We called his dentist, and she gave him, I think, moxicillin, something very simple, and two days later, it was gone. So we really didn't think about it, but if we had to guess, that's something they made up. But there's no way to know for sure. So he's in Children's, they're diagnosed with MRSA, it's antibiotic-resistant, so they didn't know what to do. They didn't, and we watched our son go from a healthy kid to, I mean, right now he's 140 pounds. He ended up getting down to like 92 in a feeding tube, and his fevers would get to the point where you'd give him medicine for fever instead of going down, it'd go up. And so his vitals were tanking, and they were doing everything they needed to do, and it wasn't working, and we knew that it was going to be a serious deal. And what we learned in that first week was there were, I believe, 15 reported cases of someone with MRSA in the liver.

He was the 15th one. The other 14th were already severely compromised with leukemia or some other really life-threatening illness, and you're right. I mean, Children's Hospital, it's a great hospital, but they were really clueless.

They did not know a course of treatment, and every day he was just getting worse and worse. And man, as a parent, you feel helpless, and you're right, Bob. That comparison of a spouse and your kid, it is different. Talk about the day you came to work. It sounds so stupid that I went to work, but Mary is a mom.

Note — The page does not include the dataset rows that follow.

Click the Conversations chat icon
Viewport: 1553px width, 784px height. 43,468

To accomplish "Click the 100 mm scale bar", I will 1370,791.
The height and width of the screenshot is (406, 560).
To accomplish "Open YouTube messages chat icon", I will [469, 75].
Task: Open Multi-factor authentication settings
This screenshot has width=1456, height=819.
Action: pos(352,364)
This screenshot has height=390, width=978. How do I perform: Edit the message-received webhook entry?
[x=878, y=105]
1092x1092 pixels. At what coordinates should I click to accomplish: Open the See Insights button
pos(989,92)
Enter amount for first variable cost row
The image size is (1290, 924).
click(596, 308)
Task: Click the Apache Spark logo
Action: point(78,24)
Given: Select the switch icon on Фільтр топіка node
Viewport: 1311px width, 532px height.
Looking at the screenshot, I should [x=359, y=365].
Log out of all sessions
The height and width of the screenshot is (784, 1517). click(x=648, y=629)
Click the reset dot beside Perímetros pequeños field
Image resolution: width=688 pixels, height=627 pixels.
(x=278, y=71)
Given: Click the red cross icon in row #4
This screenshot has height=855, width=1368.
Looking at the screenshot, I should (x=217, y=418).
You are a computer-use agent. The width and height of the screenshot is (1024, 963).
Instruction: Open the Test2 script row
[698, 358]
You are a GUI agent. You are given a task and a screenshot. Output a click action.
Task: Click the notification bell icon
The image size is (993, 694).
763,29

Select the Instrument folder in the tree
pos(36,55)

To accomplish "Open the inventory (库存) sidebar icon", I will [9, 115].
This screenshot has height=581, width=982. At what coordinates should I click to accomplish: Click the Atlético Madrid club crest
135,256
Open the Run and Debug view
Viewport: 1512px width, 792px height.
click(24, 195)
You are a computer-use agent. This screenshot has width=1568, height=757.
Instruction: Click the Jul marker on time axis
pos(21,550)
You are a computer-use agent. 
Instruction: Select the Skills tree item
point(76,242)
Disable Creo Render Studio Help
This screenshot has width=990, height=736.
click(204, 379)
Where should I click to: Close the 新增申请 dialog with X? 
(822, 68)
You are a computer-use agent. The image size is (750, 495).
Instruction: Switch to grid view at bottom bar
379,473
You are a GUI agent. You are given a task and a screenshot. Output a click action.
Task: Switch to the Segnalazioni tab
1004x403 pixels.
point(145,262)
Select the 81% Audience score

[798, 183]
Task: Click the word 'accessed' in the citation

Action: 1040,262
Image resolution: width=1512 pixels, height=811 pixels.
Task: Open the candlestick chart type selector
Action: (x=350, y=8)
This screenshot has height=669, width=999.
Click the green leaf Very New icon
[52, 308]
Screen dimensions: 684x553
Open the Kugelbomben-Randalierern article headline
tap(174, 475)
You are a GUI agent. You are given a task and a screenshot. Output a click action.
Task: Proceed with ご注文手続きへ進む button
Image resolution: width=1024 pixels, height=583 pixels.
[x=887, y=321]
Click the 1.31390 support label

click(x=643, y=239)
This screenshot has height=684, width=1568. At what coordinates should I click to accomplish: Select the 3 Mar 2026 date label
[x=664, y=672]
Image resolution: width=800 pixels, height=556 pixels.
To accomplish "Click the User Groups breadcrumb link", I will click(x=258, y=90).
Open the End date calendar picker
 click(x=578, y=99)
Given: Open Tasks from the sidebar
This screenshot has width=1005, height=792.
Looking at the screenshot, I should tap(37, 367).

She refused to leave Charlie and would spend the night in the hospital every night. We still did have a daughter, and she was a senior at the time, so I would go and stay until 10 o'clock at night, and then I would go home. Typically, the doctors would round about 9 o'clock in the morning.

I'm a morning person, so I would go into the office, and I would work for an hour and a half, and then try to be at the hospital every morning, and then gauge what the day would unfold, whether I would just stay and help continue to support, or if it was kind of a holding pattern day, I would go back to the office. That morning, I backed into the parking lot at 7, maybe 45. Our program, Family Life Today, is 730 to 8, and this was July 18th. It was 10 days after we figured out what was going on with Charlie, and he had atrophied tremendously, but that was the first day that Ron and Nan were sharing about their story. And their story is the loss of their son, Connor, who at age 12 died from a MRSA infection, from a staph infection. Yeah, and we knew this.

Yeah, and we knew the story very intimately. And their sharing that on day 10 is, unfortunately, when they lost Connor. And I'm sitting in the car, I'm listening to this program, and about 745 when they say that, I just had this question hit me, like, what are you doing? Why are you getting ready to go into work? And it just dawned on me again that this is day 10 for Charlie. So I cranked my car going to the hospital, and it was a tough day. It's just one of those days, I think we have them all, where it's a mental snapshot in your mind of your life.

You can go back to certain days as a kid or whatever, and you can see it in color. Like, you know it. You can smell it. I mean, it's just one of those days.

That was one for me. And in the afternoon, we're with Charlie, just having a conversation, and he just says to me, like, I don't think I'm ever going to leave this room. And I knew I should have brought a hand towel. But, you know, your first reaction is, you know, he's complaining because he's in the hospital.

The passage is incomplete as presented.